I think my hon. Friend has ably demonstrated this in her speech, but does she agree that, for the vast majority of women, the decision to have an abortion, at whatever stage, is a heart-rending one and rarely taken without huge consideration?
I absolutely agree. I would also like to stick up for the women who are not the difficult cases, as well as those who are.
Let me return to the stories:
“The taxi driver who picked us up in Birmingham from the flight was kind, he drove right past protestors outside the clinic and called them ‘horrible people’. He wouldn’t accept mum’s money for the fare. I realised he saw many girls like me, I wasn’t alone…I did not want to travel on my own so had to wait till my friend got time off work…Leicester isn’t exactly easy to get to so we set off at 4 am for our flight, an hour’s bus journey into Leicester, and another 45 mins on another bus just to get to the clinic. After the procedure”,
she and her friend had to go and catch another flight.
“Again another two bus journeys that took near 3 hours this time to get back to the airport, another flight”.
They went back to the house,
“drained, exhausted, emotional and sore.”
She continues:
“The night before I was due to fly to London I had some minor bleeding and by the time I boarded the plane I was in some discomfort. Immediately the plane took off I made my way to the toilet as I had started to bleed heavily. When a female steward eventually knocked at the door I told her I was unwell and suffered from heavy periods. Of course she must have known but she said nothing. I was first off the plane with the young steward who accompanied me to the public toilets in Heathrow airport. She tried to persuade me to see a doctor or nurse but I was terrified. I went into the cubicle, I passed everything into the toilet and flushed it. When I returned to Belfast I did see my GP who was horrified and told me I could have died.”

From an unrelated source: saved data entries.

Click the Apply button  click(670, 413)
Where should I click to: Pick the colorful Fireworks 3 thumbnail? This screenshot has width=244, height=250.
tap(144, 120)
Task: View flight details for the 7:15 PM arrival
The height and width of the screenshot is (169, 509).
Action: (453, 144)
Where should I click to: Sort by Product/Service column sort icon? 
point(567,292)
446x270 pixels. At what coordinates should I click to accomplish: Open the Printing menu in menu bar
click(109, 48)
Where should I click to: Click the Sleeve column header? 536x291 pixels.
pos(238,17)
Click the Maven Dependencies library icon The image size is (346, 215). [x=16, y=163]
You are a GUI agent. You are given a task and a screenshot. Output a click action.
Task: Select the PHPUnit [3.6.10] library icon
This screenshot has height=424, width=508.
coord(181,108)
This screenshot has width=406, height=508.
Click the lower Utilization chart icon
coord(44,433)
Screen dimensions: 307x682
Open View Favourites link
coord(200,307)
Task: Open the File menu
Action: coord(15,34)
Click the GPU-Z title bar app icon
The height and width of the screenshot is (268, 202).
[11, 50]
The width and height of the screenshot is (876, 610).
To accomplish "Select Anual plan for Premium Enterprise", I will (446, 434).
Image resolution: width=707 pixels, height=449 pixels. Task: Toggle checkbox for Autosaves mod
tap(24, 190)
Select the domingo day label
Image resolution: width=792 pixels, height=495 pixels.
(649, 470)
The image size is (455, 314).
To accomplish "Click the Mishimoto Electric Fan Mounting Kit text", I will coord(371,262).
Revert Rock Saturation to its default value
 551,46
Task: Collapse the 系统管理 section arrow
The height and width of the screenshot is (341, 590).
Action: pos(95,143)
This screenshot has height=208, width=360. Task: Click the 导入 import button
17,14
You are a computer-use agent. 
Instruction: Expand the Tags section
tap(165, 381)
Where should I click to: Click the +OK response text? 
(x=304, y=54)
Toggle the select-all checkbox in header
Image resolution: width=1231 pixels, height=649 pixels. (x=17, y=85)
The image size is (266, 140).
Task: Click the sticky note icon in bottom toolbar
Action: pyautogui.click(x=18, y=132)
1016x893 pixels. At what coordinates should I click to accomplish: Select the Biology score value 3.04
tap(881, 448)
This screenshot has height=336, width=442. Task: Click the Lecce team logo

The final story in my speech sums up what each and every woman who got in touch was saying—and there were hundreds:
“Despite my mental health issues, despite an abusive partner, despite having no money and no real sense of where I was going, I was expected to have this baby. But I didn’t want to be pregnant. And that’s really why I went to England. Afterwards I felt sore, but mostly angry that I’d been made to board a plane because the government that laid claim to my country, demanded it, legislates better for its English citizens than its Northern Irish people. Because Westminster allows our women to be deprived of the basic human rights they give to their English citizens.”